Farm workers tenure rights still under threat
The number of mainly black workers evicted from farms has increased since South Africa’s democratic era began in 1994, primarily due to perceptions of political and economic risk, says a new study.
According to the National Evictions Survey, conducted by the Nkuzi Development Association and Social Surveys, just under 1.7 million people were evicted from farms in the period between 1994 and the end of 2004, compared to 942,000 in the previous decade.
Researcher Marc Wegerif told IRIN that in terms of the manner in which people were booted off the land, “nothing has changed since the end of the apartheid era". Only 1 percent of those evicted from farms were involved in a legal process challenging their evictions.
“South Africa is trying to implement a land reform programme [with a focus on land redistribution, restitution and security of tenure] … yet 15 percent of adults evicted from farms had been born on them, while over 50 percent had been on the farm for over 10 years,” Wegerif noted.
Those dispossessed - mainly black and mixed-race labourers - were not transient workers. “Many of those uprooted by evictions are families with long histories on the land,” the report said, the very people who should benefit from land reform.

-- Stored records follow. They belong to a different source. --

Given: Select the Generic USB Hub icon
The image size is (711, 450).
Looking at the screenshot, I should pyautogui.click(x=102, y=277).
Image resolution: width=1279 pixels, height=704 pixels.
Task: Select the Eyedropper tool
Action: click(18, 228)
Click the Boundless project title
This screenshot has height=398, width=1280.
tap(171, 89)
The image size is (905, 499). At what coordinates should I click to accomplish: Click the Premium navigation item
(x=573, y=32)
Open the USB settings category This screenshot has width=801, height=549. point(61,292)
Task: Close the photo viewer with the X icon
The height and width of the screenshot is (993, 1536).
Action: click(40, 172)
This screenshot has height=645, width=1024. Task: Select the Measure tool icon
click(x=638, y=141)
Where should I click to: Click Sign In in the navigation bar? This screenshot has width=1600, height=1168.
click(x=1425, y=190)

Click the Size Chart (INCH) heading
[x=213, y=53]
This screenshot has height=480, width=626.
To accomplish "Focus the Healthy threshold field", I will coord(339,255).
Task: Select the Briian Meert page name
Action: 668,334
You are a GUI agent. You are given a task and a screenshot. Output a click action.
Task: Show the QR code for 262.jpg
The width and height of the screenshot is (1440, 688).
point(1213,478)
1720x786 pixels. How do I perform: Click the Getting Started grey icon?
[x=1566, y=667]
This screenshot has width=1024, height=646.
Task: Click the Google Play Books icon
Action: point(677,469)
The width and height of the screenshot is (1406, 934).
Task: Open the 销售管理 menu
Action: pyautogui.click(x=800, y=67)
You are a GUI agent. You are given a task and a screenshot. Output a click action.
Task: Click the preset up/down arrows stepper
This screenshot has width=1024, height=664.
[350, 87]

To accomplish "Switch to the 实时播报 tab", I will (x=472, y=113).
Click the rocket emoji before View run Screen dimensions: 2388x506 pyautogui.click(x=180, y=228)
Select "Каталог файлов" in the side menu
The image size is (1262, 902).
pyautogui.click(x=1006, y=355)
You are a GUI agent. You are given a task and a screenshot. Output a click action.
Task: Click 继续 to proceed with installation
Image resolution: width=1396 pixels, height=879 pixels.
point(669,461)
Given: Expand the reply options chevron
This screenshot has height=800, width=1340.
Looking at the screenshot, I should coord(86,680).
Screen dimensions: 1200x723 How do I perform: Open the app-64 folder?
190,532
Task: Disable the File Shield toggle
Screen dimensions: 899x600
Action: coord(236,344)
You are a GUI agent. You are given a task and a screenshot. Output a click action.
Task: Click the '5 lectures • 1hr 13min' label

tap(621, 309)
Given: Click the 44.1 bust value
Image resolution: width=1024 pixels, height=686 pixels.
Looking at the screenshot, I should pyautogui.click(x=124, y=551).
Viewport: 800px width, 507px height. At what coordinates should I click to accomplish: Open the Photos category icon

The survey indicated that the rate of evictions rose in periods of perceived “political uncertainty", such as when South Africa held its first democratic elections in 1994.
Economic risks, including drought during 1982-84 and again in 1992, and the introduction of new labour legislation in 2003 that increased the minimum wage for farm workers, also resulted in increased evictions.
In the post-apartheid period, the average monthly income of a full-time male farmworker is just R529 (US $81), well below the minimum wage of $100-$124, although higher than the apartheid average of R93 ($14).
Of the evictees, “women and children are the most vulnerable, as they are treated by landowners and the courts as secondary occupiers allowed on a farm only due to their link with a male household member", the study found.
Some 46,748 evicted children were also “involved in child labour when still living on farms", but the report noted that “this number [of child labourers] did drop after 1994″. The largest number of child evictions from farms - 71 percent - occurred during the apartheid era.
The report noted that evictees “are vulnerable members of our society, typically having low levels of education and low incomes, even when working". They were often unaware of their rights and even less aware of where to seek assistance.
IMPACT OF EVICTIONS
As a result, the impact of eviction was often “devastating".
“Families who lose their homes; people who had livestock on farms they were evicted from, and those who were growing maize and so on, lose their assets - it seems like we are forcefully removing black farmers from the land, as a significant percentage [of evictees] had their own agricultural assets, such as livestock,” Wegerif commented.
He added that “clearly, not every black person wants or needs to be a farmer, but these are people who are farming in their own right, as well as working for [farm owners] and they are being forced out of it".
According to the survey, 44 percent of households had livestock prior to being evicted, with just 9.3 percent able to retain their livestock after being evicted.
Wegerif added that “49 percent of those evicted from farms have been children, which is of great concern when you look at the rights of the child and the general vulnerability of children".